*** Page text ***

Lindsay MacDougall

My lab has a long-standing interest in lipid signals and a more recent interest in cilia which we study using a range of techniques using the fruit fly, Drosophila.

We are interested in signalling lipids, particularly those made by an enzyme called the Class II Pi3-kinase. These signalling lipids, called phosphoinositides or PIPs for short, are important in regulating cellular processes in development and in the adult. Abnormal levels, particularly increases in these PIPs have been linked to human diseases such as cancer, diabetes, autoimmune diseases, myopathies and neuropathies. PIPs and the enzymes that make and degrade them are conserved between humans and fruit flies (Drosophila). We use fruit flies to study PIPs as we can easily genetically alter fruit flies and hence change the levels of PIPs in cells using mutants, RNA-interference and over expression systems. We can also use fluorescent probes to visualise PIPs within cells and tissues. 

The Class II Pi3-kinase that we study makes two distinct PIP signals: PI3P and PI(3,4)P2, and we can use fluorescent probes to distinguish between the contributions of these two signals to Class II Pi3-kinase mediated processes. We are particularly interested in the PI(3,4)P2 signal whose roles are less well understood.  For example, we have previously shown that the Class II Pi3-kinase has a growth inhibitory role and we want to establish whether PI(3,4)P2 is required for growth suppression by the Class II Pi3-kinase in vivo.  

I also have an additional research interest in cilia. Cilia have sensory and signalling functions and may be motile as in the epithelia of mammalian lung cells or the flagella of male gametes (sperm cells) and parasite tails. They are linked to a range of human diseases called ciliopathies that often affect many tissues but particularly the lung and kidneys and can cause infertility. Primary sensory cilia project from the cell and have a different composition from the main body of the cell. This is established and maintained by a molecular gating mechanism at the base of the cilium that contains transition zone and transition fibre proteins. However, some cilia including male gametes are formed within the cell ie not as a separate compartment but exposed to the cytosol. These “cytosolic” cilia also express certain transition fibre proteins. We want to understand how these transition fibre proteins function in the very distinct compartmentalised and cytosolic cilia, in part by identifying the proteins that they interact with. The fruit fly Drosophila provides an excellent model system to study cilia as cilia are restricted to certain sensory neurons (primary compartmentalised cilia) and the sperm flagellum (cytosolic cilia) hence mutations that cause defects in cilia give rise to adult flies with locomotor defects and male infertility.

*** End of Page text ***

### Task list
A. Could you write out the research description between "Lindsay MacDougall" and "fruit fly, Drosophila.", inclusive?
B. Which human diseases does the research description link to abnormal levels of PIPs?
The items have nothing to do with the research description.

*** Data to examine ***

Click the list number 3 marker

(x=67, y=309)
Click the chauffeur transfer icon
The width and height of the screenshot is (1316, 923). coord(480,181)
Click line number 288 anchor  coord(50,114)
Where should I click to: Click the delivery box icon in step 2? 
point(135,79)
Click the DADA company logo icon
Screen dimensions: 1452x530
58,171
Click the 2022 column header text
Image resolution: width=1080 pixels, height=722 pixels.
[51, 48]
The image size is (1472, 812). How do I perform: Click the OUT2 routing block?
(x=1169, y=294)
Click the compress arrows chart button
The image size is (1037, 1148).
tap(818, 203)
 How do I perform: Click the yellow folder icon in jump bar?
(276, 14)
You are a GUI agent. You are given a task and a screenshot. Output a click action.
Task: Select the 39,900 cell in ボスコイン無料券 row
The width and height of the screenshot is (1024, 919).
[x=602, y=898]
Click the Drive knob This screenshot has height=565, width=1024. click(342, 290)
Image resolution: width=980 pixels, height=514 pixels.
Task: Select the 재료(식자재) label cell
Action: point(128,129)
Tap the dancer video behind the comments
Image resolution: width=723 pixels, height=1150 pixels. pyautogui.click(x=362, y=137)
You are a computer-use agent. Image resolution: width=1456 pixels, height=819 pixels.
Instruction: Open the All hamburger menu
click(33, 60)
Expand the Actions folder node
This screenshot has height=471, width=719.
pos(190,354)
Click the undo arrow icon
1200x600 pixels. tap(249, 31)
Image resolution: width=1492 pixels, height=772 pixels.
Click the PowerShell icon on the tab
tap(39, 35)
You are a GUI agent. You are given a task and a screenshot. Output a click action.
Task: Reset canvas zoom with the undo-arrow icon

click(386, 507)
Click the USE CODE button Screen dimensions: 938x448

*** End of Data to examine ***

### Solutions by task
A.
Lindsay MacDougall

My lab has a long-standing interest in lipid signals and a more recent interest in cilia which we study using a range of techniques using the fruit fly, Drosophila.

B. Cancer, diabetes, autoimmune diseases, myopathies, neuropathies